Pangzi mengamuk, “Kau itu omong kosong apa sih? Kalau kau memberikan arak murahan macam ini kepada Raja Naga, dia pasti akan menghancurkan kapalmu.” Setelah berkata demikian, dia mengeluarkan sebotol Erguotou* dari dalam tasnya dan menjejalkannya ke tangan sang kapten. “Ambil ini! Beri kesempatan kepada Raja Naga untuk mencicipi sesuatu yang berbeda! Inilah yang kita sebut sebagai pertukaran arak budaya antara utara dan selatan. Kau lihat ini? Ini adalah Erguotou Bintang Merah. Ini barang bagus, jadi berhentilah bersikap tak masuk akal.”
(T/N: Sejenis minuman keras dari sorghum ala Tiongkok. kadar alkoholnya berbeda-beda, rata 50% berdasarkan volume. Ada gambar bintang merah di botolnya.)

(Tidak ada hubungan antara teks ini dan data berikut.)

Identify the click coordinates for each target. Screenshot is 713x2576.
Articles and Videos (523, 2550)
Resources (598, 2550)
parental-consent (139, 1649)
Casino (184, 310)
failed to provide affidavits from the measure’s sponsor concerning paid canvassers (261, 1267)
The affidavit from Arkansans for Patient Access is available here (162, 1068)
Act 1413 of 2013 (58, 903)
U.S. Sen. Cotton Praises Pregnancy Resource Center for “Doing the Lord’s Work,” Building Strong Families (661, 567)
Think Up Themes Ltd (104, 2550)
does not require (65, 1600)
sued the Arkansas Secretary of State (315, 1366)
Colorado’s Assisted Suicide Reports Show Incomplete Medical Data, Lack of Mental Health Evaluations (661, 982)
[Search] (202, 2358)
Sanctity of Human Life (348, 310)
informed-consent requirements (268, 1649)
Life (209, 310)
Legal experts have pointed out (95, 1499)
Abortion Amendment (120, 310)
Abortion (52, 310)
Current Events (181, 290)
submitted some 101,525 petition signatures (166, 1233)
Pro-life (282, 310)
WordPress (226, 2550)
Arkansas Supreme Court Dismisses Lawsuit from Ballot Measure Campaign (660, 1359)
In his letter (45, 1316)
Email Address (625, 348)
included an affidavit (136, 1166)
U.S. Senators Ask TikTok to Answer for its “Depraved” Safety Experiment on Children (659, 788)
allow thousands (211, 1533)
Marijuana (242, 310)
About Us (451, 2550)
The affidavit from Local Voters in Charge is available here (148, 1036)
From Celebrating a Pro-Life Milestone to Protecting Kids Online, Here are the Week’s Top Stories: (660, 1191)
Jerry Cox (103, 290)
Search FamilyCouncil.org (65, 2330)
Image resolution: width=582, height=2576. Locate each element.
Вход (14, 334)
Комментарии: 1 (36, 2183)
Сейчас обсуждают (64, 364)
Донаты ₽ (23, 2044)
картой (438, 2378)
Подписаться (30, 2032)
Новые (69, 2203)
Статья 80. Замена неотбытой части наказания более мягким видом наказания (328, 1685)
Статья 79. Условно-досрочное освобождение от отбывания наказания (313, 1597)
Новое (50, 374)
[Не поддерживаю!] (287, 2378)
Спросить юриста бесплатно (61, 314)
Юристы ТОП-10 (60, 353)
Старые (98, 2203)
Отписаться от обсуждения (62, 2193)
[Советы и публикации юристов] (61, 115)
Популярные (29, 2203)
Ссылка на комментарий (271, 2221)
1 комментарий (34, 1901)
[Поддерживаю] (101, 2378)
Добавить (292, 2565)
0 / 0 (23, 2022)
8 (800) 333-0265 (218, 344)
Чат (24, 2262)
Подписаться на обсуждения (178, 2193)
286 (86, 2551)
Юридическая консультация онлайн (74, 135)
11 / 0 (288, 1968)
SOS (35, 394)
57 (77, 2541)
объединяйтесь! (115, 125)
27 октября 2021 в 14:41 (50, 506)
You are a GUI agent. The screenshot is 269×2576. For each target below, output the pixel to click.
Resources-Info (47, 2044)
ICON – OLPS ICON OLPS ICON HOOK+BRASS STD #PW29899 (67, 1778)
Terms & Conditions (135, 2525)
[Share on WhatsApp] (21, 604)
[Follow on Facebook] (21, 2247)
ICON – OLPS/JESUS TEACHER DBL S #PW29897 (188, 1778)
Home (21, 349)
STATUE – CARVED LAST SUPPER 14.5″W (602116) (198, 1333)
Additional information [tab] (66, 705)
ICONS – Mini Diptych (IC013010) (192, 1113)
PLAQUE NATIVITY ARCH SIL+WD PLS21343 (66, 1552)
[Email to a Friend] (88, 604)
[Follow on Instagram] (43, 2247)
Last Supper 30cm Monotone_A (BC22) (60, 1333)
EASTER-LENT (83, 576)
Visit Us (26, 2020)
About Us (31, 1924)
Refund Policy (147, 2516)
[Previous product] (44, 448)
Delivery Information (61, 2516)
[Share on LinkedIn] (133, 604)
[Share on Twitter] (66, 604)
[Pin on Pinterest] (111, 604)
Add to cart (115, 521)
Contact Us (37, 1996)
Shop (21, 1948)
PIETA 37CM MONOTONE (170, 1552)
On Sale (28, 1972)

Sang kapten berdiri membeku di tempat, tak tahu harus bagaimana. Pangzi menganggapnya setuju pada pertukaran ini dan mengoyak segel araknya hingga terbuka, lalu menuangkan segelas untuk semua orang. Araknya benar-benar bagus. Ini adalah arak kelapa terkenal dari Kotapraja Limiao. Sementara angin menghembus pergi sisa-sisa awan, kami makan dan minum sepuasnya hingga rembulan berada tinggi di atas kepala kami.
Pangzi menghabiskan tegukan terakhir araknya dan bersendawa sebelum memukul pahanya dan duduk tegak, “Semuanya, sekarang karena kita sudah kenyang, sudah waktunya untuk membicarakan urusan-urusan serius.”